**DESCRIPTION OF THE TASK:** Find each line below that contains the word "height" and copy every such line in full.

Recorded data

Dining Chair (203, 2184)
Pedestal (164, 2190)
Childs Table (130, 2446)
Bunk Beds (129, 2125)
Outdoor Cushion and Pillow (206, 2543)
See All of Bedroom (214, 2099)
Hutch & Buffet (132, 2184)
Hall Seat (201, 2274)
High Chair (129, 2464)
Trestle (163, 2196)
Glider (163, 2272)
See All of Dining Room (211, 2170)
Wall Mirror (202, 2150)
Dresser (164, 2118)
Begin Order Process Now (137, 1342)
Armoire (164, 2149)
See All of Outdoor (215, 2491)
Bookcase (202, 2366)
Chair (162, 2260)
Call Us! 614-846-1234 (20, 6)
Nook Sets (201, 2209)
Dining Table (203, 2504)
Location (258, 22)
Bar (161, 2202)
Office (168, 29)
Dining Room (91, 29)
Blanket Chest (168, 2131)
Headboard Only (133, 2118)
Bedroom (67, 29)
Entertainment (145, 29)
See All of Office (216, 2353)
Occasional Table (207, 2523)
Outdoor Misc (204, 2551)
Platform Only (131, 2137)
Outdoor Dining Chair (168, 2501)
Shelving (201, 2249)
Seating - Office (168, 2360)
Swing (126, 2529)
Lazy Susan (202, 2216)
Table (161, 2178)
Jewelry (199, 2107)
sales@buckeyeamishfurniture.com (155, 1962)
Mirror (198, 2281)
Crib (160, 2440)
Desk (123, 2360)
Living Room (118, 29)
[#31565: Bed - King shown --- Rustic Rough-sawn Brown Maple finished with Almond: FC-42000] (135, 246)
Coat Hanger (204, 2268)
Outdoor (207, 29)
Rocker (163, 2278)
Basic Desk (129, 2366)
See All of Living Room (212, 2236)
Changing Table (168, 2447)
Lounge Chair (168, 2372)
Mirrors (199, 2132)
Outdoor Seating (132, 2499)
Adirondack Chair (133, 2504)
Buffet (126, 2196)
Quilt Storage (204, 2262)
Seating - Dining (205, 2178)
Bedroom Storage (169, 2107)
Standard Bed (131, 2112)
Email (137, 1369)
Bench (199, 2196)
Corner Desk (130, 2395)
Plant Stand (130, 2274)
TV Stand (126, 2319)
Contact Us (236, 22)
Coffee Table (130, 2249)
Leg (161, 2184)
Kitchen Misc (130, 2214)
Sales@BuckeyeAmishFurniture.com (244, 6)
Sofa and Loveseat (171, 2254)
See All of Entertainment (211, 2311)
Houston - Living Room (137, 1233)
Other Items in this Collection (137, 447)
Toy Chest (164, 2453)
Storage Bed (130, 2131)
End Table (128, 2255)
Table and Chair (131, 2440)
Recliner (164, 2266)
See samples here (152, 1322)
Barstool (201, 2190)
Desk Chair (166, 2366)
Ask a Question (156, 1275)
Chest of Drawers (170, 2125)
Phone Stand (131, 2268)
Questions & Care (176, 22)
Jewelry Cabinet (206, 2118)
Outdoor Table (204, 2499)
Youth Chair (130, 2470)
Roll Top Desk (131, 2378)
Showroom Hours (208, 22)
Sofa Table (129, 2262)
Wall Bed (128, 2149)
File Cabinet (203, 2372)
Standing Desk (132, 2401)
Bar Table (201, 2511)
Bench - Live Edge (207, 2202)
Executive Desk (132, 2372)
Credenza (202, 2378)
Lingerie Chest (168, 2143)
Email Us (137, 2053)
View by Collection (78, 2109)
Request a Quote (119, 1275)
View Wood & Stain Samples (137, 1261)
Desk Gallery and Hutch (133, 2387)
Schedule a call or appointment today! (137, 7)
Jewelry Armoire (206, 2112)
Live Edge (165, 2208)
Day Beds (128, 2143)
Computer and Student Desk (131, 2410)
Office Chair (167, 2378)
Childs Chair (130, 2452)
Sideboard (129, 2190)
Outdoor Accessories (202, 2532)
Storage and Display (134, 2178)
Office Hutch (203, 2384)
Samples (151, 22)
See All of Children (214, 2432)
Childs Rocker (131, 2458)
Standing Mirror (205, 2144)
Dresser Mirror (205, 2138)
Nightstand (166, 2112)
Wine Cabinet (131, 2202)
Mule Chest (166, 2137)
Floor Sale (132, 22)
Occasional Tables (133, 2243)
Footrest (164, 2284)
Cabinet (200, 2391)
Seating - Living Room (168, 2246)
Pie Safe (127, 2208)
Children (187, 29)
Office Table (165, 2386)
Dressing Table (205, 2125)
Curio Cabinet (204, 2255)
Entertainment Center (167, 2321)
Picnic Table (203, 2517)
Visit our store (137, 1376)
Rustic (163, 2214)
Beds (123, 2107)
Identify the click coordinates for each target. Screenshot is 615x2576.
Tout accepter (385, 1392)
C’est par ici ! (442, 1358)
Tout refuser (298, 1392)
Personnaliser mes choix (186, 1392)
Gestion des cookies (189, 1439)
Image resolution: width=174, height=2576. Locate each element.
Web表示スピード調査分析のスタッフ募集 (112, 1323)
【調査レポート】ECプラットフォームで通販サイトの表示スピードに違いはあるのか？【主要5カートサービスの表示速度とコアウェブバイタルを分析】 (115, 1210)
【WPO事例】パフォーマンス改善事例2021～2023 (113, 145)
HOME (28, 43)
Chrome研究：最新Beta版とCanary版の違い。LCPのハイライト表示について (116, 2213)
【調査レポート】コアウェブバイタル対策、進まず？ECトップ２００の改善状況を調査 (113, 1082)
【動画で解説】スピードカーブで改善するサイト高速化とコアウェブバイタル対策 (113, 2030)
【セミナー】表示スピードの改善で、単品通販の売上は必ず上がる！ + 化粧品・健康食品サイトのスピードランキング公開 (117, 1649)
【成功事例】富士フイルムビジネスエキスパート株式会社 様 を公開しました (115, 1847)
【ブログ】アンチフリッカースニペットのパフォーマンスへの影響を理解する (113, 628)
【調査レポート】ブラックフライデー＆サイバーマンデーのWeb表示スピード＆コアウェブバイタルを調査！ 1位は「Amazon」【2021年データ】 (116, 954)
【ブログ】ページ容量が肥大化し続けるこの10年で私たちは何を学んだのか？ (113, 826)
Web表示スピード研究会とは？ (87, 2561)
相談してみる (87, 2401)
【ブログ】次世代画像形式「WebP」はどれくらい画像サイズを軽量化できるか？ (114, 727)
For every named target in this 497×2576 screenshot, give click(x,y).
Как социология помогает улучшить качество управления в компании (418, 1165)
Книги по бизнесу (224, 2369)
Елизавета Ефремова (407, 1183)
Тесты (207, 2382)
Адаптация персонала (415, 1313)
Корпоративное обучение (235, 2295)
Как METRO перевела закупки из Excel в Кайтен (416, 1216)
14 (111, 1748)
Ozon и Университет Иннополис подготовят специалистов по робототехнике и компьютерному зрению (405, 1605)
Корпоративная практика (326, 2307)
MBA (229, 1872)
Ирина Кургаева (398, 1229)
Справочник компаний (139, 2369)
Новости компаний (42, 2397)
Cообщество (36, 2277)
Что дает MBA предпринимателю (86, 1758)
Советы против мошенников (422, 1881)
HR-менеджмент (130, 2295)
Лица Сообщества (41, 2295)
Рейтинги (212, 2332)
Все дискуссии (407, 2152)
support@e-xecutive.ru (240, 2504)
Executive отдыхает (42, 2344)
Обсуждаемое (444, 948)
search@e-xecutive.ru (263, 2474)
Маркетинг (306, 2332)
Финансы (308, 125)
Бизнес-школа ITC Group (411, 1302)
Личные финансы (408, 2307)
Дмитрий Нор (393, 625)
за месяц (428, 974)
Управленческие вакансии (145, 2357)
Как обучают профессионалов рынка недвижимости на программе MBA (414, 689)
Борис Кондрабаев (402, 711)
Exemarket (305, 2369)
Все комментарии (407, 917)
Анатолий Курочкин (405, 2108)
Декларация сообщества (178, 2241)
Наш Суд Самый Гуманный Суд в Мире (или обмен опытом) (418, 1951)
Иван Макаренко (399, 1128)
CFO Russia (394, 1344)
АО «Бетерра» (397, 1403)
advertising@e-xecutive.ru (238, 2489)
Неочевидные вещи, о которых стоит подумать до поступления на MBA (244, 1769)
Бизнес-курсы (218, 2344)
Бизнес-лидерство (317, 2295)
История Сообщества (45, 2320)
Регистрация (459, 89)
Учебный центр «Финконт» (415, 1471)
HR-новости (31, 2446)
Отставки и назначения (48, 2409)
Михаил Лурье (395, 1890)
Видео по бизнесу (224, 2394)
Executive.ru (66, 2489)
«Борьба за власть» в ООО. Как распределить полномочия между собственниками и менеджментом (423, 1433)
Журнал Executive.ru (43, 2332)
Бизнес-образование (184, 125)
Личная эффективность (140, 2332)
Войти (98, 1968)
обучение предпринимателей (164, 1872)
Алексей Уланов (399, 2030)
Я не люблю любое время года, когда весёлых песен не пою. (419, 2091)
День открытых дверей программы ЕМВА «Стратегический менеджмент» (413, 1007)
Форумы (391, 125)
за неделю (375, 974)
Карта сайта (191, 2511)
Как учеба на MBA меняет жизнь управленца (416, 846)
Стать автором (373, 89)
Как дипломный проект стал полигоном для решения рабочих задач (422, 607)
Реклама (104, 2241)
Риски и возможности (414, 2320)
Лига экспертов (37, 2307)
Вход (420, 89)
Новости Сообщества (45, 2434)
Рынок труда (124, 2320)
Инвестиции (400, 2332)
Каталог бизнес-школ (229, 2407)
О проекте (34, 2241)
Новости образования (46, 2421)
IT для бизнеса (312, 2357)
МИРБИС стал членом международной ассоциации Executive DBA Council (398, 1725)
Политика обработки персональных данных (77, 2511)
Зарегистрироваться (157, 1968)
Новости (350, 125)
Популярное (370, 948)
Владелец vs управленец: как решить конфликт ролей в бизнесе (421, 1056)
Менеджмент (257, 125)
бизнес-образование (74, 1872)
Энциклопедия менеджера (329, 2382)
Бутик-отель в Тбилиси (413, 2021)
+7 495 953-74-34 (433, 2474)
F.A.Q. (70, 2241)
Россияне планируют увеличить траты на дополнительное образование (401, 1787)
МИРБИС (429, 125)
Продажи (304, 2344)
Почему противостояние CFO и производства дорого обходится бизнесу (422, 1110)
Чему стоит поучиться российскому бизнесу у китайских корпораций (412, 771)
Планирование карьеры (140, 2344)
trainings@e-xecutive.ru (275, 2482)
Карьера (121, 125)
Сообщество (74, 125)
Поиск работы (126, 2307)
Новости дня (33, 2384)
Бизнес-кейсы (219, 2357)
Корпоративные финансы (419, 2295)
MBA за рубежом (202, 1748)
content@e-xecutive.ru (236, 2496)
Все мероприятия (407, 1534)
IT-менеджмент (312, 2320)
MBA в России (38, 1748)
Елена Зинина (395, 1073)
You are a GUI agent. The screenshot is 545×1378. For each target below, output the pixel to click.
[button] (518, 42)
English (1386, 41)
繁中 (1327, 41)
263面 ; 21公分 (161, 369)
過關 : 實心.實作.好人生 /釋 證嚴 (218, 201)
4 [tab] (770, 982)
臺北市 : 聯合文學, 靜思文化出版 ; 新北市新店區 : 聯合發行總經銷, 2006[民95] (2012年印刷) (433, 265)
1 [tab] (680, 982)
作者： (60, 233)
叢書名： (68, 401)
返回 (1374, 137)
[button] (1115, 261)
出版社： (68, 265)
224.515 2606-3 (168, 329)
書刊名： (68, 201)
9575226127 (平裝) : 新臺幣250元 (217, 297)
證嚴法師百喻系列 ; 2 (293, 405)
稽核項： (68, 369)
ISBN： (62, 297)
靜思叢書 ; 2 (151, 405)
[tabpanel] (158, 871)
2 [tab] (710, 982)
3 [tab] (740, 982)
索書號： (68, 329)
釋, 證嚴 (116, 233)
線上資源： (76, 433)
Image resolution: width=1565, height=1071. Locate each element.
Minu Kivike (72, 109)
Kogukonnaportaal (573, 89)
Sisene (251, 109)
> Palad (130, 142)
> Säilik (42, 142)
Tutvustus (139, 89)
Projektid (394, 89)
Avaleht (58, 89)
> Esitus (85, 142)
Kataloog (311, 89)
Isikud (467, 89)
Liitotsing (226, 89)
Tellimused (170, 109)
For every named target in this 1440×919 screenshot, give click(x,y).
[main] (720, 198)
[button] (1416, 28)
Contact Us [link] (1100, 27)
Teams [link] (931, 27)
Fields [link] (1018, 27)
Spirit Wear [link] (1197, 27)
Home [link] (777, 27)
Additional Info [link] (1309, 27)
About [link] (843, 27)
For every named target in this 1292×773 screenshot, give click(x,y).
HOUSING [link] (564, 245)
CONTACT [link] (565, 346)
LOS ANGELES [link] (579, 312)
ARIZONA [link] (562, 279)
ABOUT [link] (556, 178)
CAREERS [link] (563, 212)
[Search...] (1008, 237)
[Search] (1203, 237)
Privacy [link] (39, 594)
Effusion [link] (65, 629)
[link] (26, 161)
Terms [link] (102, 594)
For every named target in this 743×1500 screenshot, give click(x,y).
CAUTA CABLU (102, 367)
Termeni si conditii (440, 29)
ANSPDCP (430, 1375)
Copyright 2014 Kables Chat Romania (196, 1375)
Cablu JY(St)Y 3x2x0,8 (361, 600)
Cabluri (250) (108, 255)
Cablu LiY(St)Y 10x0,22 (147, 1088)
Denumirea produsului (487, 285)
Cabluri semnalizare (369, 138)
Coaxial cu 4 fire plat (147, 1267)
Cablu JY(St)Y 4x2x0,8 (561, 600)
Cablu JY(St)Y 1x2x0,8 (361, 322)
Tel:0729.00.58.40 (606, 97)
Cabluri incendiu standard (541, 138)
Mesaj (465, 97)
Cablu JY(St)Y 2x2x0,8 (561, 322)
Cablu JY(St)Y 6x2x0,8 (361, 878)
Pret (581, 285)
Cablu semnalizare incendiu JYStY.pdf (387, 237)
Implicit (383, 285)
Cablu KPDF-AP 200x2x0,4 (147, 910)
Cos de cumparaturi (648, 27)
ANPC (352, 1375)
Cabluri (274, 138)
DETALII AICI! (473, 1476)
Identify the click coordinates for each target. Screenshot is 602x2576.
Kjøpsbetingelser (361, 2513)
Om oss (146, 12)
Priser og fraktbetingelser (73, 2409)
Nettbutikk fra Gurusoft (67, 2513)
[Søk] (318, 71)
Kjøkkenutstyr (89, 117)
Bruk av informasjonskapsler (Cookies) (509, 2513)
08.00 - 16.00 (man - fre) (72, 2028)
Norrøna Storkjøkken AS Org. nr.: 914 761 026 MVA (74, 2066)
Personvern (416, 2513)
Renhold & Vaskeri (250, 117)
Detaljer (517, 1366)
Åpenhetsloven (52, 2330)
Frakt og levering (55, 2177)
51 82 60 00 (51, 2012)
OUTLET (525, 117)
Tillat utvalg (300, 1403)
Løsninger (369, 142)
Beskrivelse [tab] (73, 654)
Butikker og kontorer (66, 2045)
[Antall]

**ANSWER TO THE EXERCISE:**
Image resolution: width=174, height=2576. Locate each element.
Image resolution: width=1565, height=1071. Locate each element.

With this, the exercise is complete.